1. A method of generating MGE progenitors from pluripotent stem cells said method comprising the step of establishing sphere cultures from pluripotent stern cells under spinner culture conditions.

2. A method of generating a synchronized culture of cINs, derived from pluripotent stem cells, comprising the step of culturing of said cells in the presence of one or more of the following components: CultureOne, gamma secretase inhibitor DAPT and CDK4/6 inhibitor PD0332991.

3. The method of claim 2, wherein the concentration of Culture One is in the range of 1% -10%.

4. The method of claim 2, wherein the concentration of D APT is in a range of about 3-10 mM.

5. The method of claim 2, wherein the concentration of PD0332991 is in the range of about 1-8 mM.

6. The method of claim 2, wherein the components of CDP are 1% CultureOne,

10mM DAPT and 2 mM PD0332991

7. The method of claim 2, wherein the step of culturing is done in the presence of Trehalose.

8. The method of claim 7, wherein the concentration of Trehalose is between about 0.1-0.4M.

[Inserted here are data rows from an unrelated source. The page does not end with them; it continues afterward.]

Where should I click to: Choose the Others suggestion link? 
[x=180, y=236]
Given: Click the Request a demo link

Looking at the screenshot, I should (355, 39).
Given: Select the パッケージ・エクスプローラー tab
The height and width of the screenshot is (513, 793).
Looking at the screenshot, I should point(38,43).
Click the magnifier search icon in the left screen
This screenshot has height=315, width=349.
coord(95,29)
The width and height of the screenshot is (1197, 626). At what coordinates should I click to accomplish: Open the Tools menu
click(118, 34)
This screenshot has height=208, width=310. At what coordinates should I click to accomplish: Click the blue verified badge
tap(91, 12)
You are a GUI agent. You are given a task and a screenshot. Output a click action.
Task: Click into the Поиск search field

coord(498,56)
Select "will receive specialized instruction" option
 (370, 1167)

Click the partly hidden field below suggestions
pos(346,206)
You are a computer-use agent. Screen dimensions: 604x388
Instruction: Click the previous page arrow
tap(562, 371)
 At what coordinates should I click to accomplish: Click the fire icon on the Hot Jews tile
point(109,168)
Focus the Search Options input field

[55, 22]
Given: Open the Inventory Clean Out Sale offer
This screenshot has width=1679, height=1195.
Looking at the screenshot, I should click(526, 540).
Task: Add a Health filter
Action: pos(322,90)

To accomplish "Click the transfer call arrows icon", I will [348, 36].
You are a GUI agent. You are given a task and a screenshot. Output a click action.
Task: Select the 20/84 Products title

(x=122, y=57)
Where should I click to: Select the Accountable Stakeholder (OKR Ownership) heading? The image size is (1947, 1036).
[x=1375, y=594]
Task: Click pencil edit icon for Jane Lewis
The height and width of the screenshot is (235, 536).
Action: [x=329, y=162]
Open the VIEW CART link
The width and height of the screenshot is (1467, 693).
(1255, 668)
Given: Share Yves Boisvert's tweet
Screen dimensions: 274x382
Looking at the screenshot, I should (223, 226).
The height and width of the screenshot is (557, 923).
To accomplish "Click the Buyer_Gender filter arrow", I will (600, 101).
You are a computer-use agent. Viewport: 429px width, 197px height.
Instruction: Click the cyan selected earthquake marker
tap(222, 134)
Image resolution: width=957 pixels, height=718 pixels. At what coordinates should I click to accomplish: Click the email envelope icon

9. The method of claim 8, wherein the concentration of Trehalose is about 0.1 M.

10. A method of cryopreserving synchronized cultures of cINs wherein said

interneurons are cryopreserved in the presence of Trehalose.

11. A population of synchronized cINs derived using the method of claim 2.

12. A method of treating a host in need of said treatment comprising transplantation of the population of synchronized cINs of claim 11 into the host.

13. The method of claim 12, wherein the host is in need of treatment of a neurological disorder.

14. The method of claim 12, wherein the cINS are autologous cells.

15. The method of claim 12, wherein the cINs are allogenic.

16. The method of claim 2, wherein said cINs are characterized by the expression of one or more of the following markers, SOX6+, GAD+, B-tubulin+, NKX2.1, SST and MEF2C.